I met my Wife one year ago today.

Exactly one year ago today, in just a few hours, I would meet Kelsey for the first time.

Today, we’re married.

After 49 years, I fell in love and stayed there in my 50th.

I’d invited her to the Nutcracker, rather belatedly.

We’d been “talking” on Instagram for some time, by that point. We’d first “met” when her bestie saw my post on IG about looking for love six months or so before. We’d talked for awhile and decided to go on a date when she’d be out the following summer. And then life moved on.

Just after I lost my race for City Council, we reconnected. Almost immediately, on my side, I realized she was…wow. Special. Looking for many of the same things I’d detailed in my post: vegan. Meditation. Service. Biking. Children. She didn’t mind that I was a bit old. I’ve always been a little…slow. I late bloomer. I didn’t mind that she had a child (I was delighted—and we both wanted more children).

So, after a phone call, after a facetime, after hundreds of messages—all sweet and fun and kind and getting-to-know slowly and thoroughly, like old-fashioned pen pals)—I invited her out to the Nutcracker. To my surprise and delight, she said she’d look into it. She confirmed a little later, after finding childcare. She came out, off the bus from the airport, and she was taller than she’d seemed online. Great style. Kind. She walked Winfield to my home. I’d assured her that if we didn’t hit it off, worst case, we’d have a fine time and be pals. She could stay in my guest room, no funny business, or stay with a pal she knew out here.

We hit it off.

After 1,000 tries, my best advice is, keep trying. Learn from your mistakes. Stay open, but discern. Don’t lower your bar, but sharpen your communication about what you’re looking for. Make friends with yourself and your life, for if love never comes, at least you’ll enjoy this short long precious life.

Love isn’t easy. Like any friendship, we have good days and bad days, we’ve had a few fights. But only a few. And when miscommunication happens, I feel sad, more than angry. As I wrote in my first book,

“…for games are for winners and losers and I do not ever want to win against you, or for you to lose against me, and I do not want to lose against you or for you to win against me. For we are part of the whole, the main, as Donne said—and your gain is mine and my loss is yours. Love is about finding one’s match, which means we shall touch our minds and hearts together at once, and never condescend or aim for any goal between us but the truth.”
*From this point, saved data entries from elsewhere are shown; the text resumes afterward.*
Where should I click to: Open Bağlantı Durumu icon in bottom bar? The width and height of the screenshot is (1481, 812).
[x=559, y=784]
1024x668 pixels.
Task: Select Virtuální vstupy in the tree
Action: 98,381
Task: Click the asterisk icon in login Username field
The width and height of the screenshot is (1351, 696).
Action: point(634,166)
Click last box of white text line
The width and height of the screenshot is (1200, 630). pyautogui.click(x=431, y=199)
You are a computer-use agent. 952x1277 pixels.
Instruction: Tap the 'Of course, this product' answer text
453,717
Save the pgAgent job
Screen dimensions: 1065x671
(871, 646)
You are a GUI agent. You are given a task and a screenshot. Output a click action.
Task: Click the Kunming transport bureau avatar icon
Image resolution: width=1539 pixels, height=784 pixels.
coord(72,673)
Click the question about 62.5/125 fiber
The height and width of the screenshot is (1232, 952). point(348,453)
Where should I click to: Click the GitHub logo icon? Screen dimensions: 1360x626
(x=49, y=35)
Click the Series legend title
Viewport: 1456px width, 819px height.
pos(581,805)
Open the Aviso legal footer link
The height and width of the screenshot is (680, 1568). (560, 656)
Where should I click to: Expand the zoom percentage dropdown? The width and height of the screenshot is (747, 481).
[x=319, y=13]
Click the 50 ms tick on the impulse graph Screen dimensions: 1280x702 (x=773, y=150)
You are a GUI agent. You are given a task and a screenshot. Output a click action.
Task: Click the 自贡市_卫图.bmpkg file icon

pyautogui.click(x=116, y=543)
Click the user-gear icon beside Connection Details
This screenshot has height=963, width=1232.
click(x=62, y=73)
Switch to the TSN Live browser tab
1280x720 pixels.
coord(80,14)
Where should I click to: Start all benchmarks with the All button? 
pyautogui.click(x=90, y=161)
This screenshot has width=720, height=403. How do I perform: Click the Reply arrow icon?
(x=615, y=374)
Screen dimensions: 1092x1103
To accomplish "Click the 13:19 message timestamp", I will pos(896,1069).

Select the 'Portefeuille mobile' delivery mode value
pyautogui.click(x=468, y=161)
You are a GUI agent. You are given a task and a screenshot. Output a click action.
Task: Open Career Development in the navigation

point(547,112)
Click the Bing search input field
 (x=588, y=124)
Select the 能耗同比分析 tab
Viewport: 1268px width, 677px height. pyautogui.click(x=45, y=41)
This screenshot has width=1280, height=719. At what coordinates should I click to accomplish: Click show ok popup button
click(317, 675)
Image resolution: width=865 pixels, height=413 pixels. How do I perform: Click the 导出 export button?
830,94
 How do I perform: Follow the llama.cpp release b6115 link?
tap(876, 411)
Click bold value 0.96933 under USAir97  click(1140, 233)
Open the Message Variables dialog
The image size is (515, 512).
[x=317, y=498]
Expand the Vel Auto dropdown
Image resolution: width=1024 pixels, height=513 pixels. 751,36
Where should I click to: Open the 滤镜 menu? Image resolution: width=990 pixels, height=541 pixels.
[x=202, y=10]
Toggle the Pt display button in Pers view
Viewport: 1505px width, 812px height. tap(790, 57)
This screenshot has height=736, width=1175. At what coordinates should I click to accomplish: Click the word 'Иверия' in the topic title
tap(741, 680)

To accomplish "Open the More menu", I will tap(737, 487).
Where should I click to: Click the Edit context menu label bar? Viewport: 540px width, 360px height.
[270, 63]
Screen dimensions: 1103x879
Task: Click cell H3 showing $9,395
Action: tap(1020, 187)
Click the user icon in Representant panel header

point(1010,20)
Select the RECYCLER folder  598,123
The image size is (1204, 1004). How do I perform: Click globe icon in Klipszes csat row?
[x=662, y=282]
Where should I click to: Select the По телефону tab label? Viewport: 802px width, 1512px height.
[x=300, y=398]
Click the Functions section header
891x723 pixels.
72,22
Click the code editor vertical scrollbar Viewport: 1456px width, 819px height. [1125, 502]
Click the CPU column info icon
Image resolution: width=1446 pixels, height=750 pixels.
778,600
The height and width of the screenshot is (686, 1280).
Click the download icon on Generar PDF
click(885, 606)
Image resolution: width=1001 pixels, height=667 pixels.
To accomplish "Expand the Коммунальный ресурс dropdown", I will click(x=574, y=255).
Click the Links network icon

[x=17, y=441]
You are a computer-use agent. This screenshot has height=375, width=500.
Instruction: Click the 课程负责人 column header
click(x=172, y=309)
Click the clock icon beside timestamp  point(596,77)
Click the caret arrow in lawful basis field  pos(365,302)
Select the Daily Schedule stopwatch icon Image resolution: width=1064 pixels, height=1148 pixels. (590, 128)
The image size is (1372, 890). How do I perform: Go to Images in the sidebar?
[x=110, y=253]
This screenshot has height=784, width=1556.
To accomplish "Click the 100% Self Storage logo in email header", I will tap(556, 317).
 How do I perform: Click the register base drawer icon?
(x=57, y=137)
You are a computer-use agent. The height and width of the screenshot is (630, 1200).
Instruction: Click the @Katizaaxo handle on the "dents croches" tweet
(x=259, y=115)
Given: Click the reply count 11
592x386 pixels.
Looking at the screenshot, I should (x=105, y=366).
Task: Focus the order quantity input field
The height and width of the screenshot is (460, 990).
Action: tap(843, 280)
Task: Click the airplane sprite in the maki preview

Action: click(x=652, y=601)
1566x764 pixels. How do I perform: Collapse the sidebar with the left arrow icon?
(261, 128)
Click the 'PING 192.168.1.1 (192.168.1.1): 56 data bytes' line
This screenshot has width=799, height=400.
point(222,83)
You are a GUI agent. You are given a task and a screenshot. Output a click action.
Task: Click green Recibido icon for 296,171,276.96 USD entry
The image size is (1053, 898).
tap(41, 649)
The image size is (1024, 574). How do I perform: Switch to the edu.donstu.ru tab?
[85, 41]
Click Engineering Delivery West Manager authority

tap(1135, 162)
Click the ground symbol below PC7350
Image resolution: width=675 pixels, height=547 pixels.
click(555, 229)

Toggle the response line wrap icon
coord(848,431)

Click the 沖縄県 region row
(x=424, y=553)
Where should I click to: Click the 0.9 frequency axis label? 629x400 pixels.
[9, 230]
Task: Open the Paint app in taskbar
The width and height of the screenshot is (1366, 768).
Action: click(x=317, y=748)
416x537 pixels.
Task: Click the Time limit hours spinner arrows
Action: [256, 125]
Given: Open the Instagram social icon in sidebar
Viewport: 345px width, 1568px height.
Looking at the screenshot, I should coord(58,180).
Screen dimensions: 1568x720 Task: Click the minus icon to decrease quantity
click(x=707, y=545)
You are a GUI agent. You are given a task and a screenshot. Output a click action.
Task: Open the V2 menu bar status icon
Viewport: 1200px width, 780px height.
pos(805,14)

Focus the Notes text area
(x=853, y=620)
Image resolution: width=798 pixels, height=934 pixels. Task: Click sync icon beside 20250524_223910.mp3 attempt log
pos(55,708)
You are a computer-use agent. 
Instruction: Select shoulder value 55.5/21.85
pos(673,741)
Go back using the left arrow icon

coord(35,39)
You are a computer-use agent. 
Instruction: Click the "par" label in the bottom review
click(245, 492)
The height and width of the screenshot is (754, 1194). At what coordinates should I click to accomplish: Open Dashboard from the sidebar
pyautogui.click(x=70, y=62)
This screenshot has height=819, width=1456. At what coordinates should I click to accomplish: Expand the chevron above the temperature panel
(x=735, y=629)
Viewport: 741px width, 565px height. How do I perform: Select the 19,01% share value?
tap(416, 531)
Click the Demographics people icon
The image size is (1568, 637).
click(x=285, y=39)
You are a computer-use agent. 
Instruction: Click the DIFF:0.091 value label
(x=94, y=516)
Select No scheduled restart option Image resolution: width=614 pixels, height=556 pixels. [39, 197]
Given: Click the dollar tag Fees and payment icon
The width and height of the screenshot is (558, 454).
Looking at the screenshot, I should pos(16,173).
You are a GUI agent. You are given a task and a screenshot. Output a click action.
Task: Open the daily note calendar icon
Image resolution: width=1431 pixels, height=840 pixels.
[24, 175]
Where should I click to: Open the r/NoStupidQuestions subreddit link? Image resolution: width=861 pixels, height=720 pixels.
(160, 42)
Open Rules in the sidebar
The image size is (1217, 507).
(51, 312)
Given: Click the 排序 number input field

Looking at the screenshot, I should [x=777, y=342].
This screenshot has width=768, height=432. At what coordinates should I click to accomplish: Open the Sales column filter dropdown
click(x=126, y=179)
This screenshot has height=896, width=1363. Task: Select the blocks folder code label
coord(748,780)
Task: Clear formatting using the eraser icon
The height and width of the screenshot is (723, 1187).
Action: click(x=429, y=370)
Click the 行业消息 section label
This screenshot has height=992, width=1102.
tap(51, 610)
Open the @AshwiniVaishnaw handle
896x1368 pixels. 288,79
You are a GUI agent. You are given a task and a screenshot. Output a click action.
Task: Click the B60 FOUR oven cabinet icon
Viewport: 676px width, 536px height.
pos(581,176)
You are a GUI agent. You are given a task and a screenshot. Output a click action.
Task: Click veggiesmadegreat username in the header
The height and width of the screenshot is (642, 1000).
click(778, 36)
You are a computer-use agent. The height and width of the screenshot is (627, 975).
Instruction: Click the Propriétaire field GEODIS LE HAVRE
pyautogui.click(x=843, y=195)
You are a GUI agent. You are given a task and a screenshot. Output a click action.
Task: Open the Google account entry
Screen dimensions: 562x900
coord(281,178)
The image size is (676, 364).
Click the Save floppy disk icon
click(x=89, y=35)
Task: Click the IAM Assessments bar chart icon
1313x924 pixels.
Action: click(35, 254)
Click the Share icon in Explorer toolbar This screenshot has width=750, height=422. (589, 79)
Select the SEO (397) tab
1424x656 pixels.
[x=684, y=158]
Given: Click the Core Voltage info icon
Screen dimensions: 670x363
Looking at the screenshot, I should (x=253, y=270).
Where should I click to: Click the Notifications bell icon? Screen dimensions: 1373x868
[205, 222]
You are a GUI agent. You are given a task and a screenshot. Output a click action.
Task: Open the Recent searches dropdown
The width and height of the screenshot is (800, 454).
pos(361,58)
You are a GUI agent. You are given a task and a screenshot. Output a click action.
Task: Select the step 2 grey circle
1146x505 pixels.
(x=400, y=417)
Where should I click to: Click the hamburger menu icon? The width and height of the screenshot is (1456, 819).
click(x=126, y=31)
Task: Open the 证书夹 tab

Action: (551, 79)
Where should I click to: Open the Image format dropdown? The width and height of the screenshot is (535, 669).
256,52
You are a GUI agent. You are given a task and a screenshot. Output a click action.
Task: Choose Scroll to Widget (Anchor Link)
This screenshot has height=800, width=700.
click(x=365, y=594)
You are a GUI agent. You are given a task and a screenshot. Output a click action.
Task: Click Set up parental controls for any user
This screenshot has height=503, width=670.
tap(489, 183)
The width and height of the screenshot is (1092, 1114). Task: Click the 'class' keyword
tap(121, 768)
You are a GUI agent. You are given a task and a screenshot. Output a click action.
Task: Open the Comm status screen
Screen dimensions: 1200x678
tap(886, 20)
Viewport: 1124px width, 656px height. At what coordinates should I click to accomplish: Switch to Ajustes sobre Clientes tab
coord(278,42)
Mostly, we laugh. We adventure. We love. We enjoy being boring, too: reading or watching a movie, holding hands. We serve one another, bringing hot water bottles or tea or kisses or, if we’re apart, sharing words and articles and emojis and dreams and sweetnesses. All of this may sound saccharine, but after a lifetime of looking I take none of these for granted.

Relationships are life-extending and a blessing. And, they are occasionally difficult. But as my parents’ Buddhist teacher encouraged, they are great teachers. We are stuck together—happily, and otherwise, and it’s in the otherwise that we learn and grow and soften and deepen our love—not just for one another but for our community, our world, our sweet self.

One year ago today. How quickly things can seed, birth, grow, blossom.